Return the lines that run from the one containing "Given: Select the Modify Driver pencil icon" through the one containing "Click the Venue", both included, repeated exactly.

Records provided →
____________________
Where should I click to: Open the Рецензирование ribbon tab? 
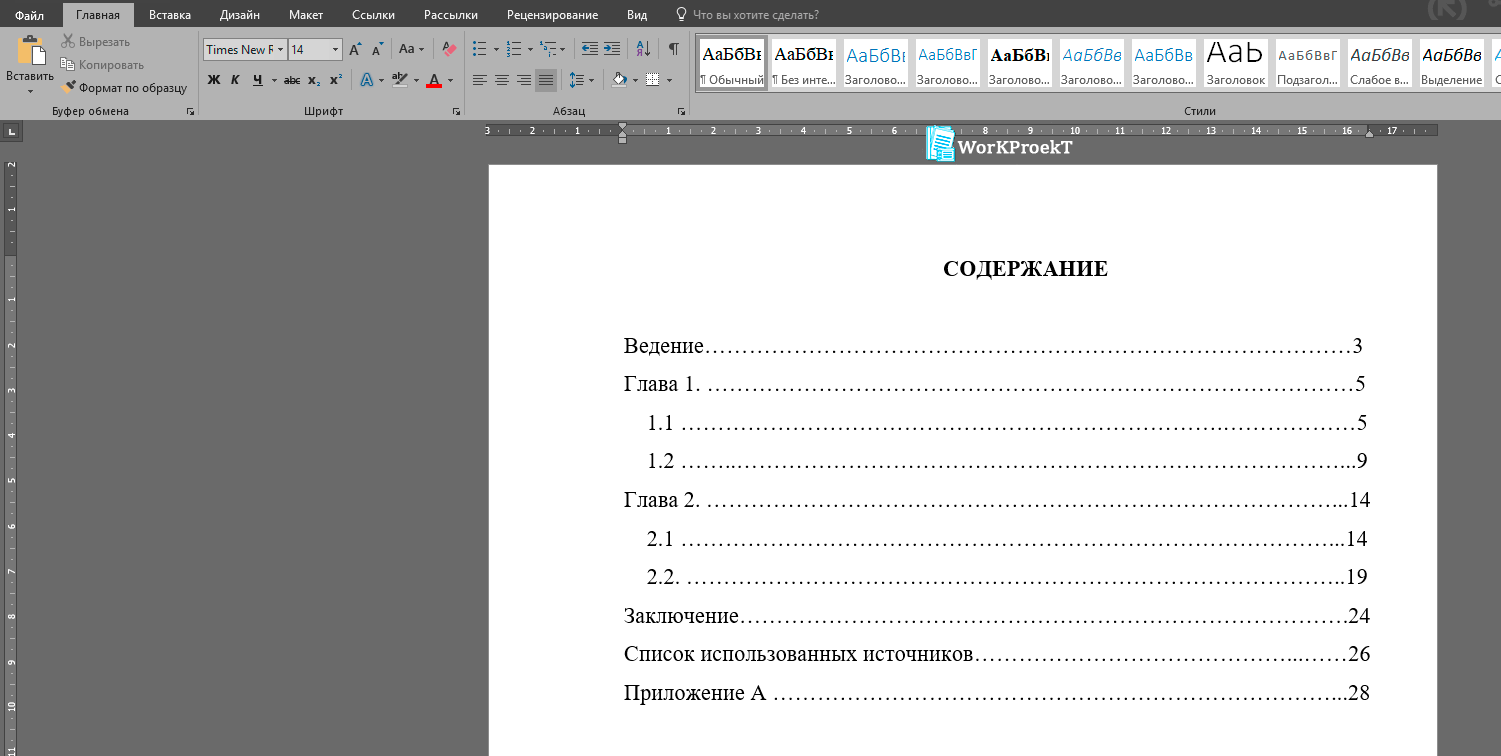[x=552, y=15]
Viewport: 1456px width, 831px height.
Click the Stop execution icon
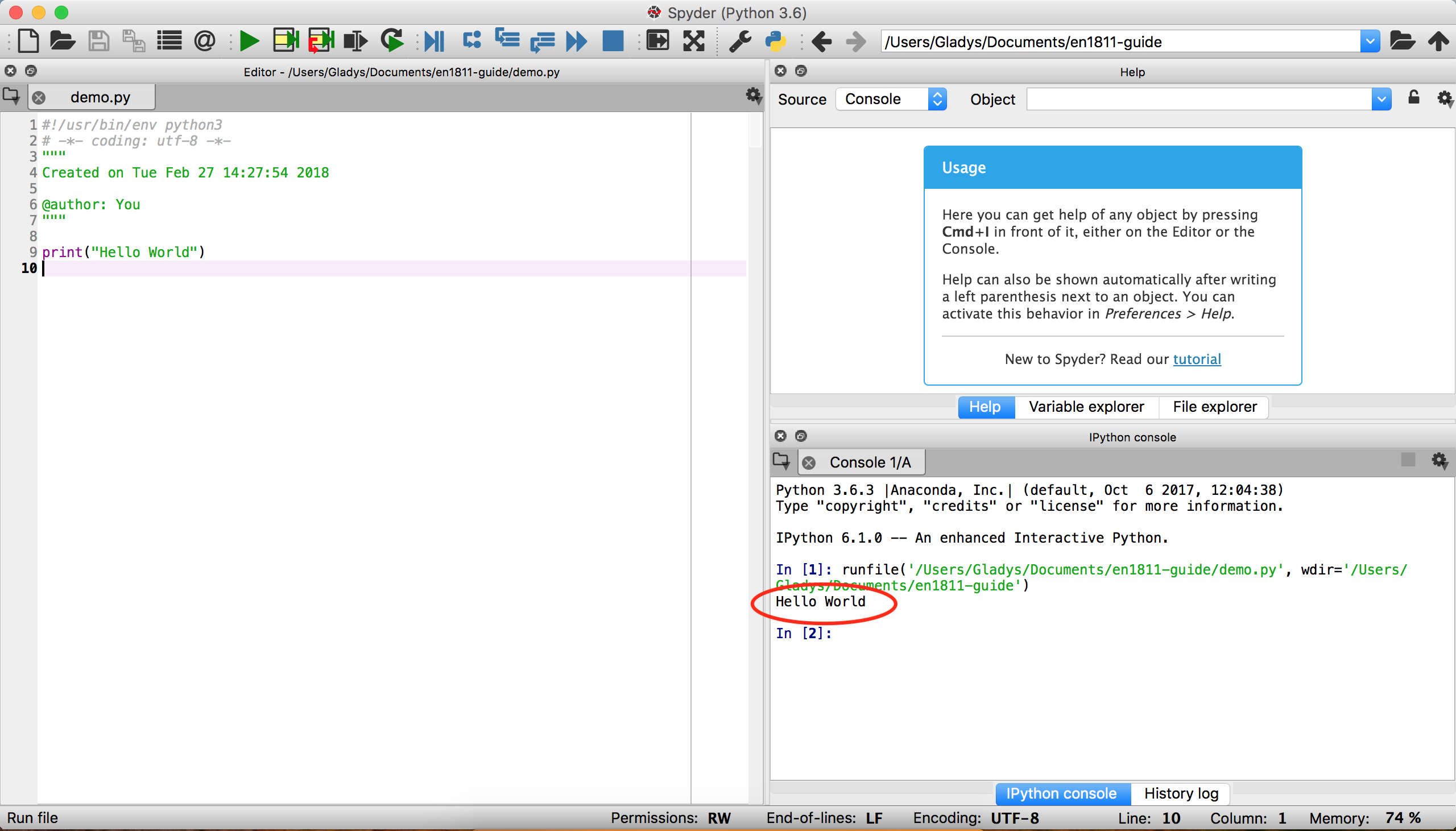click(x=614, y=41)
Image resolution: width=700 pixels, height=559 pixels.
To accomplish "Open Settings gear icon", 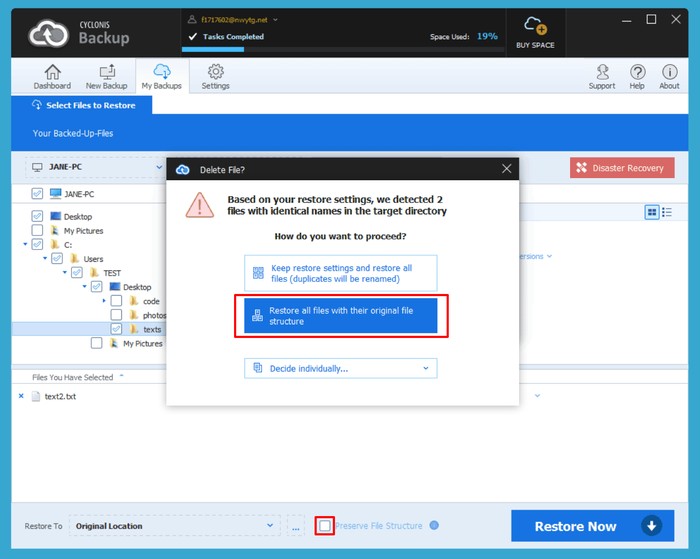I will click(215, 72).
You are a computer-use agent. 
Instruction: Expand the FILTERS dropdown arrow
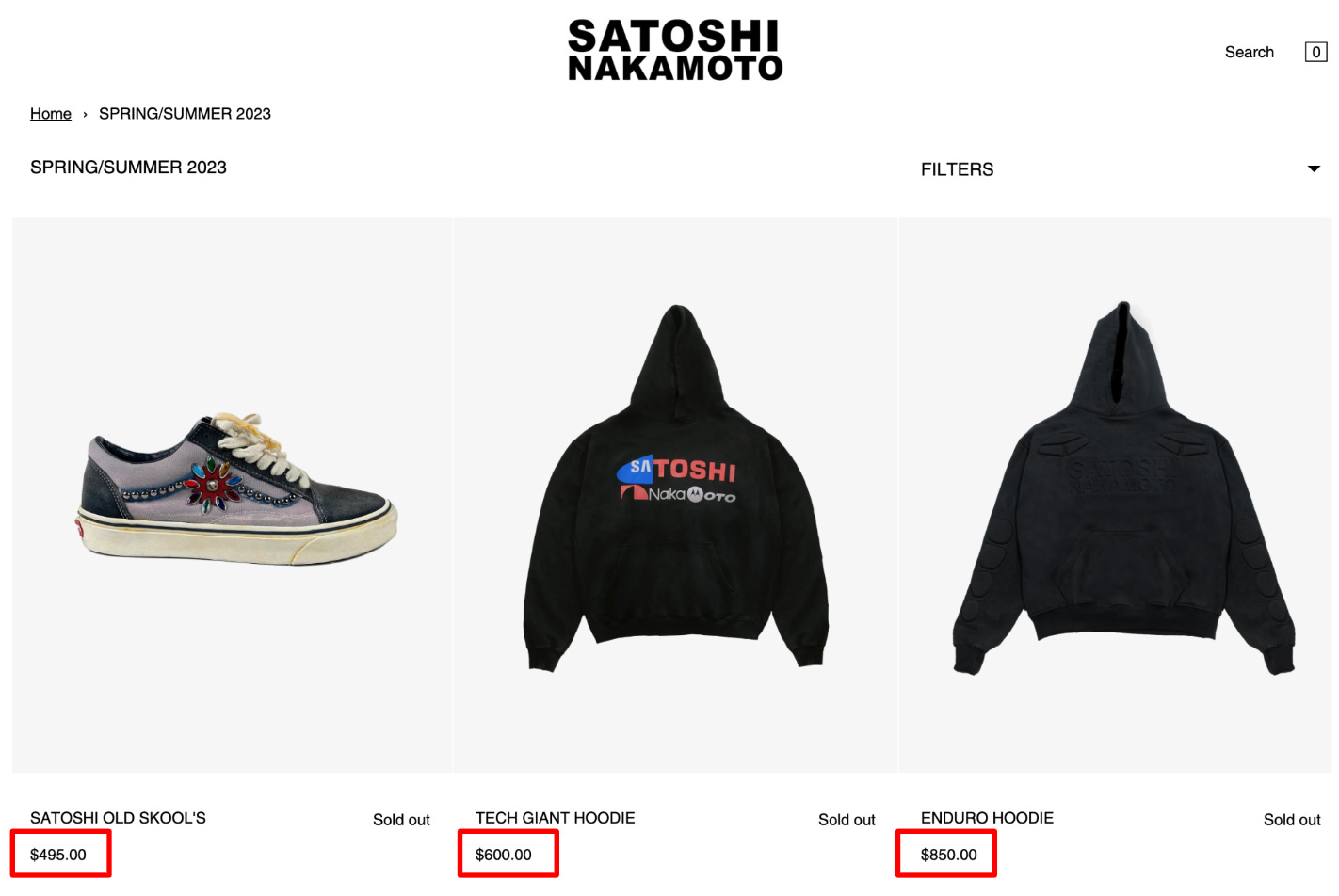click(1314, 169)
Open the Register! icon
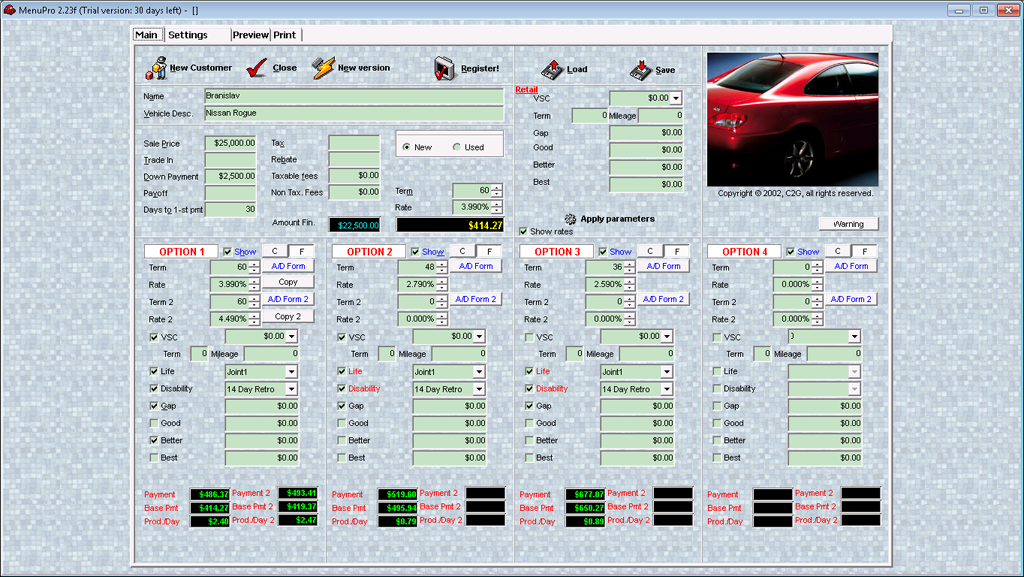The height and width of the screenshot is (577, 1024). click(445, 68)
____________________
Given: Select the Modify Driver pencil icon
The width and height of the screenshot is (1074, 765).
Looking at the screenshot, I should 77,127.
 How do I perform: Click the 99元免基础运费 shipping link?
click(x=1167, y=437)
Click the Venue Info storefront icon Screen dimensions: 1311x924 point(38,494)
____________________
Exercise answer →
Given: Select the Modify Driver pencil icon
The width and height of the screenshot is (1074, 765).
Looking at the screenshot, I should 77,127.
 How do I perform: Click the 99元免基础运费 shipping link?
click(x=1167, y=437)
Click the Venue Info storefront icon Screen dimensions: 1311x924 point(38,494)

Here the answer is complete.